EXERCISE INSTRUCTIONS >>
Identify every line in the records below that contains the word "computer", and reproduce each one.

EXTRACTED DATA >>
---*---

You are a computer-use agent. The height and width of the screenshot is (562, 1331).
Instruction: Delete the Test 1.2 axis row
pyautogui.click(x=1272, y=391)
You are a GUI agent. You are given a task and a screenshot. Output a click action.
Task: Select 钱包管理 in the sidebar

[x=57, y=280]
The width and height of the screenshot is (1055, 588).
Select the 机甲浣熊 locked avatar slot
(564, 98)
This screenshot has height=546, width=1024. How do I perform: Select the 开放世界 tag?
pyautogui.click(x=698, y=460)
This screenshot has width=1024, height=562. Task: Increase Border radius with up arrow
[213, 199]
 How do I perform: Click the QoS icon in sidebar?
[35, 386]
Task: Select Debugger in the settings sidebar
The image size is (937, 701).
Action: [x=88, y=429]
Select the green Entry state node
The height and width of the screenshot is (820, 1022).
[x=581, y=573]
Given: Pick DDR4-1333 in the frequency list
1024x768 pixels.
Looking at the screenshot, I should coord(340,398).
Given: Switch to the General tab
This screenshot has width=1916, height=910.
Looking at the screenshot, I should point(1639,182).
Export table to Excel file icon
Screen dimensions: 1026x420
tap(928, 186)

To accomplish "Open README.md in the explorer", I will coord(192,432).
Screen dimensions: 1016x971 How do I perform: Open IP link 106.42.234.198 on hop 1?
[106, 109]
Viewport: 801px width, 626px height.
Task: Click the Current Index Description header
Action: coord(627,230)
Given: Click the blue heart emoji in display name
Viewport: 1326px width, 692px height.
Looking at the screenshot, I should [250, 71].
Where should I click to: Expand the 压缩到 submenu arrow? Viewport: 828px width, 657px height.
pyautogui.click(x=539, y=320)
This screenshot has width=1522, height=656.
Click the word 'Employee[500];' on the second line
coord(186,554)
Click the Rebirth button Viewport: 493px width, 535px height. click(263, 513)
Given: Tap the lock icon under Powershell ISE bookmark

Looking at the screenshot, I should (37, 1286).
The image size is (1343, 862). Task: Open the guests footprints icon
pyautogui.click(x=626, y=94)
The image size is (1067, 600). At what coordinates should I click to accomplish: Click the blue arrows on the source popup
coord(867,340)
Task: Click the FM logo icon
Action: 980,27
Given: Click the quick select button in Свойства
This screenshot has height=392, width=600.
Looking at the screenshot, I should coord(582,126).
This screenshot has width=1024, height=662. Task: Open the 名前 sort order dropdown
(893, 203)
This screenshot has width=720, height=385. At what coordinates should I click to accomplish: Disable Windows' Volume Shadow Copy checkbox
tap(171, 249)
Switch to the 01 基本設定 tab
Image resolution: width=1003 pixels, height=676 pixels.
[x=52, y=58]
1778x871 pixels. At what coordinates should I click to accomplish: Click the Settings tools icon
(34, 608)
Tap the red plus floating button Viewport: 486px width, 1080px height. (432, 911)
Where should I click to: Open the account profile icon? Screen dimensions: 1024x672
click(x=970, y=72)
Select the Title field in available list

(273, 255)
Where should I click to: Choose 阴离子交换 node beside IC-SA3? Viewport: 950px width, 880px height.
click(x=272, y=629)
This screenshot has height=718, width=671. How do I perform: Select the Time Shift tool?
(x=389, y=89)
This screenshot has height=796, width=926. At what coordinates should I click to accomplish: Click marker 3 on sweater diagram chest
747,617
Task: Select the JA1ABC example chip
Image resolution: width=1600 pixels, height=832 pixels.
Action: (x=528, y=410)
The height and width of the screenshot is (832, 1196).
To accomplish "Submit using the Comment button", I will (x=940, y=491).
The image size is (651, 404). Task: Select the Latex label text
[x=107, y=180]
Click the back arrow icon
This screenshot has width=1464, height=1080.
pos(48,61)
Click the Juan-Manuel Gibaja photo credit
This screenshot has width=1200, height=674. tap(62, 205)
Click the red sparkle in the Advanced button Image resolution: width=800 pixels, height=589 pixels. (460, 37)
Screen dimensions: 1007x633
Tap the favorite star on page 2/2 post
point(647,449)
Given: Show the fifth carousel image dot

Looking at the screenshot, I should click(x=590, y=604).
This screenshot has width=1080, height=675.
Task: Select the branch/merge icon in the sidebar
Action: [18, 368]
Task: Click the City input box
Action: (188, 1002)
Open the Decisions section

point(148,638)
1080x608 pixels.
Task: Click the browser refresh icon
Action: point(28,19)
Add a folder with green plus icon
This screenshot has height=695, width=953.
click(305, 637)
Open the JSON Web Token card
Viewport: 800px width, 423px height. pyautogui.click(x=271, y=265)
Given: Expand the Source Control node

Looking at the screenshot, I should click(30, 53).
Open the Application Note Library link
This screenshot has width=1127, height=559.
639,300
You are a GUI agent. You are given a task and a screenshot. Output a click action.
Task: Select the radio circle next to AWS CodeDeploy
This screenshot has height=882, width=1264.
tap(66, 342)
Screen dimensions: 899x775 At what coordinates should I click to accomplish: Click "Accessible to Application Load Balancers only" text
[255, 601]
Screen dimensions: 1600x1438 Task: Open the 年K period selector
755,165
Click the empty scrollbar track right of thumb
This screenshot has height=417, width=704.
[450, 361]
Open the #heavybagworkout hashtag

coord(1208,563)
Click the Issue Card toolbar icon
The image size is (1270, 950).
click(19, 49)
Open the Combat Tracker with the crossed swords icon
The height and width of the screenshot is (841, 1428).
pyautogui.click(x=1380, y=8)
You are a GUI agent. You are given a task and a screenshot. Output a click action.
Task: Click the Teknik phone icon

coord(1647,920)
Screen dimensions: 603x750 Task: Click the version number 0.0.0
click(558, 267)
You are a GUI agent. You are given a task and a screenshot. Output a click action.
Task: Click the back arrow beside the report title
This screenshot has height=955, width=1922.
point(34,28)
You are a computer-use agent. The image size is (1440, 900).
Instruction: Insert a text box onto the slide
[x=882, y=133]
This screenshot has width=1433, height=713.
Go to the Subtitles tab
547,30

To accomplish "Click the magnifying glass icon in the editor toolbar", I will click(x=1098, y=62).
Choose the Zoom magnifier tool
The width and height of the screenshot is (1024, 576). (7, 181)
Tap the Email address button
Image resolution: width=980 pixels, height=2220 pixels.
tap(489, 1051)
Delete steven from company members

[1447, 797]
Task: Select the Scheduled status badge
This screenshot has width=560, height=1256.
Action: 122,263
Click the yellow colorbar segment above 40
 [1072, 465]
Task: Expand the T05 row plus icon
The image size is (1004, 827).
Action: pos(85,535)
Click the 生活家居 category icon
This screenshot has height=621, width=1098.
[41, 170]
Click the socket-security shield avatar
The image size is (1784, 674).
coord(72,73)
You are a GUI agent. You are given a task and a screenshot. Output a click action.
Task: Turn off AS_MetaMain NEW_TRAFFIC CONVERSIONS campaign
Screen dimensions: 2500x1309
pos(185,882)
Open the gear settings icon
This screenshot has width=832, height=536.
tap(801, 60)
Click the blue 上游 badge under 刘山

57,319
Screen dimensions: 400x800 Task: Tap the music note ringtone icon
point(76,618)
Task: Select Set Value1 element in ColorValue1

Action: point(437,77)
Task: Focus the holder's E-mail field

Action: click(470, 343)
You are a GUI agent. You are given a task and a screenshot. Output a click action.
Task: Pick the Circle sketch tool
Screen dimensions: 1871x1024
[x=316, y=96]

---*---

WORKED SOLUTION >>
You are a computer-use agent. The height and width of the screenshot is (562, 1331).
You are a computer-use agent. The image size is (1440, 900).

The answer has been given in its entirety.